Enquêter sur les usages adolescents : de quoi Facebook est-il l’espace ?

2Dans le cadre d’une enquête sur les pratiques d’écriture des adolescents entre papier et numérique, j’ai suivi les espaces Facebook de lycéens d’octobre 2010 à juin 2012 [2], avec des captures d’écran régulières accompagnées d’entretiens. Selon le principe de l’ethnographie, il s’est agi de chercher à donner à voir les manières de faire, le sens que les adolescents donnent à ces pratiques.

3Je préciserai rapidement ce qu’est ce réseau social numérique (RSN). Les sites de RSN ont été caractérisés comme permettant le développement et le maintien de liens et ayant particulièrement du succès parmi la jeunesse, même si on déplore de mauvais usages : harcèlement, popularité et amitié fictives (Granjeon, 2011). À ces questions du point de vue de l’usager adolescent, s’ajoute la question commerciale, éthique et politique de la captation de données, dont Facebook est emblématique.
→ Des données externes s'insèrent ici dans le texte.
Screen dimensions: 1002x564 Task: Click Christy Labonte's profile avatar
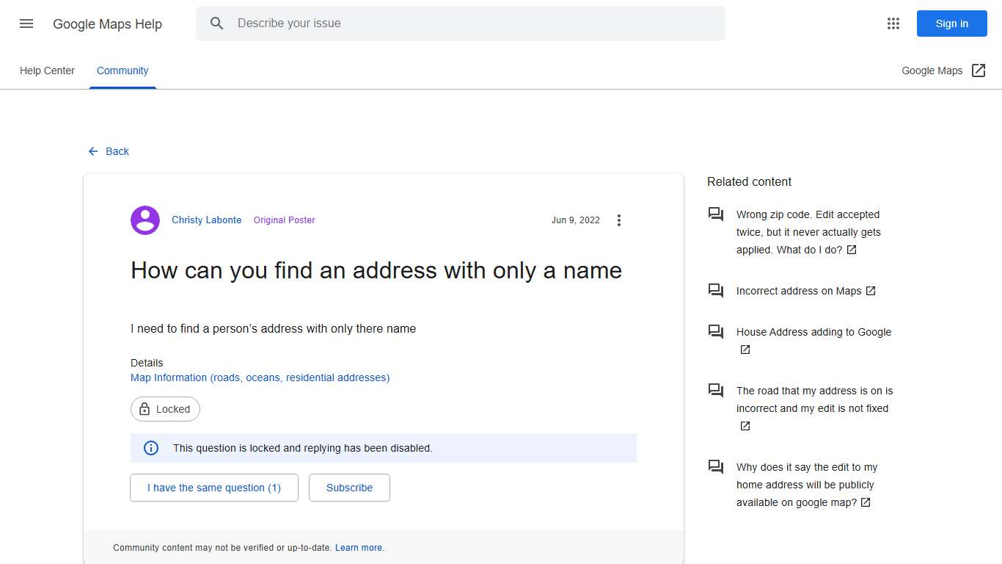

Je fais mienne la définition de Boyd et Ellison (Ellison, 2011), mais ma perspective étant à la fois communicationnelle et géographique, je considérerai la dimension spatiale de Facebook [3] articulée aux dimensions technique et sociale. Il s’agit ainsi d’un dispositif spatial, communicationnel, réticulaire, social et documentaire, inscrit dans un dispositif technique et articulé à des espaces hors ligne, permettant la mise en œuvre de formes d’interspatialité [4]. Les liens sociaux et les pratiques culturelles sont spatialisés. La configuration générale de ce RSN se spécifie en un lieu social à certains moments, selon les agencements des situations de communication (cf. Lussault, 2000). Les adolescents partagent des activités, déposent des écrits, des photos, les commentent, élaborant des configurations singulières à des échelles diverses. S’il y a publicisation sur une même interface, certaines relations sont pensées comme duelles (écrire sur le mur de quelqu’un), d’autres comme collectives (« déposer un statut », un écrit correspondant à son actualité, et attendre les commentaires) et ouvrent sur d’autres espaces (partage de vidéos de Youtube). À partir du corpus, un certain nombre de pratiques et d’objets inédits sont apparus relatifs à l’indexation au classement et à l’organisation d’un espace de contraintes et de ressources.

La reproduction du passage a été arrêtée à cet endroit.